= Cross and Crown =

Christian symbol

Cross and Crown

Crowned cross

USVA Headstone Emblem 47

The Cross and Crown (a cross passing through a crown) is a Christian symbol used by various Christian denominations. It has also been used in heraldry. The emblem is often interpreted as symbolizing the reward in heaven (the crown) coming after the trials in this life (the cross) (James 1:12).

==Uses and background==
In addition to Roman Catholic and Orthodox Christian uses, the symbol also appears in the seal of the Church of Christ, Scientist, where it is surrounded by the words "Heal the Sick, Cleanse the Lepers, Raise the Dead, Cast Out Demons", from the Gospel of Matthew, 10:8.

The symbol is also associated with Freemasonry, specifically the Knight Templar degree of the York Rite of Freemasonry. The symbol is also known as "Knight Templars Blood-Red Passion Cross and Crown". The cross and crown symbol is often surrounded by the phrase "In Hoc Signo Vinces", which is Latin for "By this sign thou shalt conquer". This is a reference to the story of Constantine, who reportedly had a vision of a Chi Rho symbol, and a voice saying "By this sign thou shalt conquer".

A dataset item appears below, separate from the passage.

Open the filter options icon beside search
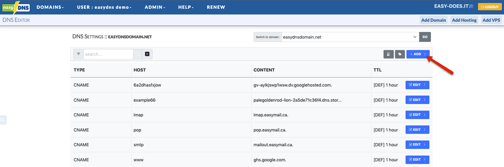The height and width of the screenshot is (167, 504). (x=79, y=54)
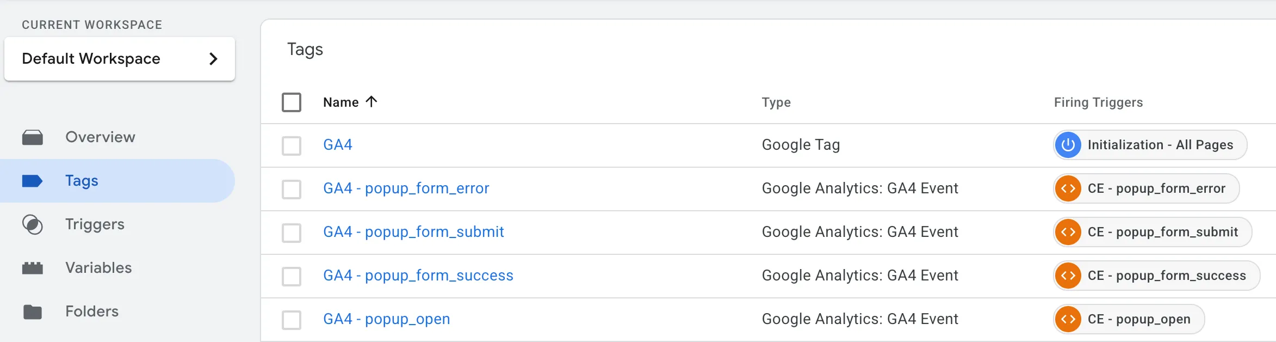
Task: Click the Overview sidebar icon
Action: pyautogui.click(x=33, y=138)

The symbol was used particularly by the Bible Student movement. The symbol was also featured in the early publications and memorabilia of the International Bible Students Association. First appearing on the cover of the January 1881 issue of Zion's Watch Tower, the cross and crown were surrounded by a wreath of laurel leaves, and the symbol was also used on lapel pins, buttons (metal and celluloid) and pendants of various designs. However, not all of its uses by the I.B.S.A. included the wreath of laurel leaves. Although Charles Taze Russell's gravesite is marked by a pyramid memorial erected by the Watch Tower Bible and Tract Society with an illustration of the Cross and Crown symbol, the Watchtower Society later discontinued using the cross and crown some years after, viewing it as a "pagan symbol" – their doctrine for some time since is that Jesus was executed not on a cross but on an upright stake.

The Cross and Crown symbol is also the key emblem of the Royal Black Institution (a sister organisation of the Orange Order), a Protestant fraternity, with structural and symbolic similarities to Freemasonry.

The Cross and Crown symbol was also used by the Rexist Party.

The Cross and Crown symbol also appears on the cover of the 1998 book, The Power of the Cross, by Tim Lahaye.

Lutheran composer J.S. Bach's cantata Weinen, Klagen, Sorgen, Zagen, BWV 12 (1714) contains an aria "Kreuz und Krone sind verbunden, Kampf und Kleinod sind vereint" ("cross and crown are bound together, conflict and jewel are united") which has been connected with Luther's rendering of 1 Corinthians 9:24-25.